The LK401's are incredibly cheap and not really
designed to be repairable, but I did repair one,
because I had to, on one of my VT320's. It uses
conductive rubber button/rubber sheet/metallized
flexible PCB technology with a microcontroller. I
thought one of the keys had a "dome" cut, but after
taking it apart and removing the unspeakable
crud/moldy food/human grime, I determined that the
crud was stopping the key from making contact well. I
cleaned it, bathed/409'd the keys and the entire
keyboard in the bathtub except the flexible PCB's and
it was like new!
I like the shape of ADM-3's and early Televideo's. I
wish I had one of the "eames era" DG Dasher terminals,
I passed one up on eBay some time ago.
Early Televideo keyboards (including the early PC
keyboards were the absolute best, even better than
IBM's, IMHO.
The PLATO terminal I briefly used at Purdue was the
neatest looking display, ever, but I don't remember
much about it.
--- "Zane H. Healy" <healyzh(a)aracnet.com> wrote:
Jerome Fine
replies:
I presume the LK201 and the LK401 are plug
compatible?
Also, what are the actual differences and why do
you prefer
the LK401?
Yes, they are compatable/interchangable.
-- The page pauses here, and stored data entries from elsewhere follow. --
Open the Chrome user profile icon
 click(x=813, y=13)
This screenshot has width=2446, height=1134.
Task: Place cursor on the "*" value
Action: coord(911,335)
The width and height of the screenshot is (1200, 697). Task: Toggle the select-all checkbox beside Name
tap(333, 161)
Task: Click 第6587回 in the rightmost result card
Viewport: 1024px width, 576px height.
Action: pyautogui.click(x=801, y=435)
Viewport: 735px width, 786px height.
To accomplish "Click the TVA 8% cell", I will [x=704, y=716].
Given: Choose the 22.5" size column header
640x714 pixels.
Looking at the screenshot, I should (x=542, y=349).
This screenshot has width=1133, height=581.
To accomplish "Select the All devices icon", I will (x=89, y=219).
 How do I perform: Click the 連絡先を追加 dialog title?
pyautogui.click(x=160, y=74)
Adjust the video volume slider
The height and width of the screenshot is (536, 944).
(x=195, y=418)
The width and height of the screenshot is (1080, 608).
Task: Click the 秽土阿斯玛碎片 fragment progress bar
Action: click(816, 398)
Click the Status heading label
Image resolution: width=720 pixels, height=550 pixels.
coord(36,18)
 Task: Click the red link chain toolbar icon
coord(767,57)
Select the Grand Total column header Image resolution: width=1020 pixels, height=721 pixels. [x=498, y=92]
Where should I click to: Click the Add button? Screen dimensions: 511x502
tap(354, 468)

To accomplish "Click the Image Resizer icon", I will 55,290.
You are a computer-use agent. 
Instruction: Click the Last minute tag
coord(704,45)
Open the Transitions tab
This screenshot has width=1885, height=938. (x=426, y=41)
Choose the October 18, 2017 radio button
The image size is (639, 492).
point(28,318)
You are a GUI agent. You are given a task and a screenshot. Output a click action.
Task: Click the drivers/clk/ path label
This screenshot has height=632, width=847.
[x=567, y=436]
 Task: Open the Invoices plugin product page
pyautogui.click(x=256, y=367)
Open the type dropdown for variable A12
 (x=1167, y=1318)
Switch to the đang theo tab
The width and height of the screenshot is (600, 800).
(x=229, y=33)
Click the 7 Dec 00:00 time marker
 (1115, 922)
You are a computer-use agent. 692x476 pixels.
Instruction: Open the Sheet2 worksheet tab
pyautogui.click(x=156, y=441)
I've ended
up with a LK201
attached to the VT420 on my PDP-11/73 somehow, but
the rest of the VT420's
I'm using have LK401's. I prefer the LK401's as
they 'feel' better to me.
I think the keys are slightly different in
shape/angle. I just wish they
had the flap that at least some LK201's have to put
the piece of cardboard
that shows what the function keys are mapped to.